There will always be issues here and there that crop up from time to time with mass-produced commercial pet foods. Most of the pet food companies are owned by huge corporations, whose purpose is to make zillions, not to care for your dog. YOU care for your dog. The only time that many of them "care" about your dog is when they are caught doing something wrong. Then they scramble to fix issues that may have been there for a long time because dogs can't talk and tell you that something is wrong with their food. Dogs happily eat what you provide. They rely on YOU, not Innova, Champion, Menu Foods, Mars, Purina, etc. to do your homework and provide them with the best possible nourishment. But how can YOU know the food is okay, and how can you trust these companies? It's very difficult and time consuming to do the research, I know. But can you really rely on the USDA, the FDA, Veterinarians, etc. overall, to protect your dog? IMO, I really don't think so, not anymore. That's not to say there aren't very caring, competent people in those orgs. But when it comes right down to it, YOU have to rely on YOURSELF to discern what is best for YOUR dog. Have you ever asked yourself why Skin issues/Allergies/IBS/Pancreatitis/Diabetes/Seizures/UTI's etc., are so prevalent in dogs now? Were they as prevalent before commercial dog food was invented?

The one thing that commercial pet food has done to keep dogs alive is to put a vitamin mix in every food so that people can be assured that their dogs receive the proper amount of vitamins/minerals. And they HAVE to put it in there, because once the food is processed, it no longer has much in way of nutrients. What is the actual quality of the meat/grains/veggies? Where does it really come from? If it comes from animals/farmers in the US, are they diseased animals? Euthanized dogs? Is that just a rumor? Grains rejected for human consumption? By-products of the brewing industry? Castoffs of the farming industry? And what about the people who work in the factories? If they have an "off" day and make a mistake, how much extra or not enough vitamins/minerals are going into the food?

How many of us really know for sure what is in that bag of kibble or that can of food? How much of its origins or processing methods do they really have to disclose by law? The laws are designed to protect the corporations, not our dogs. I'm not in favor of more laws, but I am in favor of educated consumers using the power of the dollar to grow a good company or bankrupt a bad one. More laws = more lobbyists and special interest groups who sway the lawmakers because most don't have the time or staff to investigate the lobbyists claims. 

Dog food came on the market years ago as a "convenience" to pet owners, but was touted as a "better food," as well - which it wasn't. It was an ingenious way to use up the discards of people food that nobody wanted to eat. Before commercial dog food, good owners fed their dogs the same thing that they ate, or the organ meats that they didn't necessarily want, but that still were fit for human consumption and good for their dogs. 

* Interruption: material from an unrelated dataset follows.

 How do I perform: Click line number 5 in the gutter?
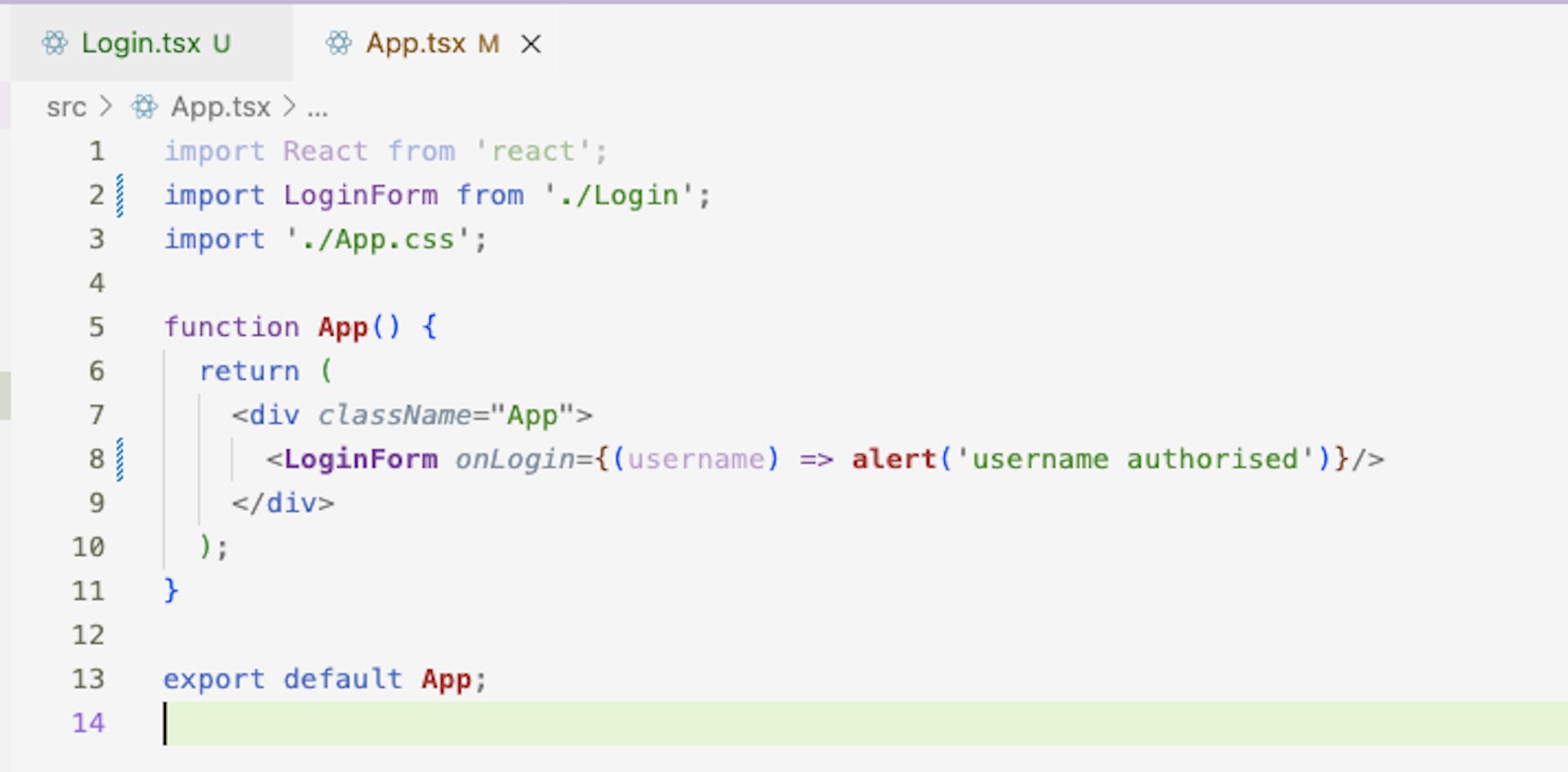pyautogui.click(x=96, y=327)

So my opinion is this on trusting and relying on commercial pet food companies: You can trust commercial pet food companies for this: That they provide a vitamin/mineral mix (made in China) to keep your dog alive. And, you can rely on them for providing us a convenient way to feed our dogs. If that is enough for you, then that's fine. I'm a little "anal" and a health nut about stuff, so that isn't enough for me. 

Unless you are actually in the factories where the food is processed, I doubt any of us will ever really know exactly what goes into that bag or that can. You can pull out all the studies you want, and have company spokespeople sing the food's praises, and have all the reports from the USDA and all the others, etc. etc. etc., but I still don't trust them. Ponder this: Why would any for-profit company put human-grade ground beef/lamb/chicken in a can of dog food, when they can sell it to a human for 3 times the price? 

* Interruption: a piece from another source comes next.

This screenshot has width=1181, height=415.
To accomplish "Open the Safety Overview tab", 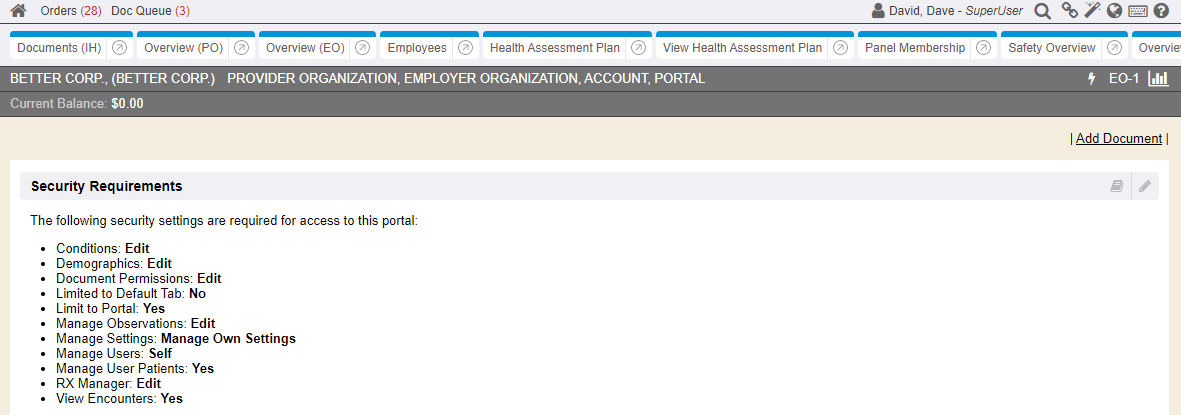I will click(1052, 48).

BTW, I fed my Bichon Nutro canned food for the last two years of her life. - Yeah, it was one of the ones that was recalled. I thought I was doing a good thing by feeding her that food. But I just couldn't figure out why she was so sick all of the time. I didn't do the research on it. I should have. Live and learn...

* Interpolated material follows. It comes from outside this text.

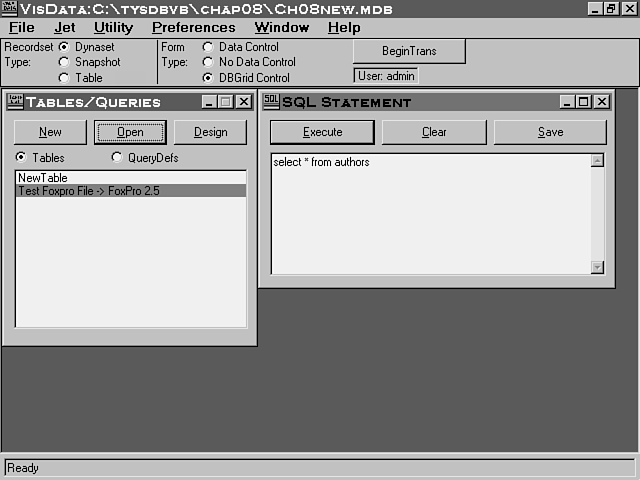The height and width of the screenshot is (480, 640).
Task: Select NewTable in the tables list
Action: pyautogui.click(x=43, y=178)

Okay, rant over! I appreciate the fact that this forum allows us to voice our opinions. And that's just what it is. My opinion. Everyone has to do their own research and decide these things for themselves. If I am wrong - good! I truly hope I am! - *Because I don't want any of these precious babies to suffer for even one single moment of their lives. *- That is why I rant so much!


----------



## Delilahs Mommy (Nov 22, 2009)

QUOTE (Nikki's Mom @ Dec 20 2009, 09:44 AM) index.php?act=findpost&pid=864732


> Here's my very cynical very long rant about commercial pet food. Please don't bash me, as everyone is entitled to their opinion here. I know that most of you feed commercial food and I'm stepping on toes. Please don't take any of this personally. I know that everyone here loves their dogs and is trying their best to do the very best possible thing for their furbabies. And it's okay to disagree. I don't want you to think like me, I just want you to think for yourself.
> 
> Most of you know, I'm a freelance researcher, and I have done a lot of research on dog food. My conclusion is that commercial dog food is only one tiny step above human fast food, in that it is good for two things: convenience and vitamins. It's not to say I won't give Nikki kibble or canned food from time to time - I have, and I will, but only when absolutely necessary.
> 
> ...



You made some really great points! I have actually been to the Nutro plant in TN where the food is manufactured and was pretty impressed. In fact they welcome visitors and do tours of the facilities. Due to all the "bad" things out there prior to Mars acquiring Nutro, they are really making a hard change in the way their food products are handled and where they come from. I know it's not the best commercially processed food out there, but certainly not one of the worst. I am actually considering making the switch to Innova, now that I have located a place to purchase it here locally. And the homemade food is an idea I am toying with to. My main concern is making sure they get the proper vitamins and minerals. I do need to go and read those threads that I saved for making homemade pet food. I do give Macie fruits/veggies like apples, and bananas and carrots, green beans. I bought some chicken tenders and some whole brown rice that I am going to boil together to give her. Again, I agree we all have to make decisons on what we feel is best for our pets. I know we all have our pets best interest at heart. With the money I am about to drop for a puppy, you can bet she will get feed the best. I am going to see that she is with me a long time! That is why I love this board! I am learning lots! and thanks for sharing your opinions. They are important!!


----------



## Nikki's Mom (Feb 13, 2008)

QUOTE (dixiepalooza @ Dec 20 2009, 10:00 AM) index.php?act=findpost&pid=864737


> QUOTE (Nikki's Mom @ Dec 20 2009, 09:44 AM) index.php?act=findpost&pid=864732





> Here's my very cynical very long rant about commercial pet food. Please don't bash me, as everyone is entitled to their opinion here. I know that most of you feed commercial food and I'm stepping on toes. Please don't take any of this personally. I know that everyone here loves their dogs and is trying their best to do the very best possible thing for their furbabies. And it's okay to disagree. I don't want you to think like me, I just want you to think for yourself.
> 
> Most of you know, I'm a freelance researcher, and I have done a lot of research on dog food. My conclusion is that commercial dog food is only one tiny step above human fast food, in that it is good for two things: convenience and vitamins. It's not to say I won't give Nikki kibble or canned food from time to time - I have, and I will, but only when absolutely necessary.
> 
> ...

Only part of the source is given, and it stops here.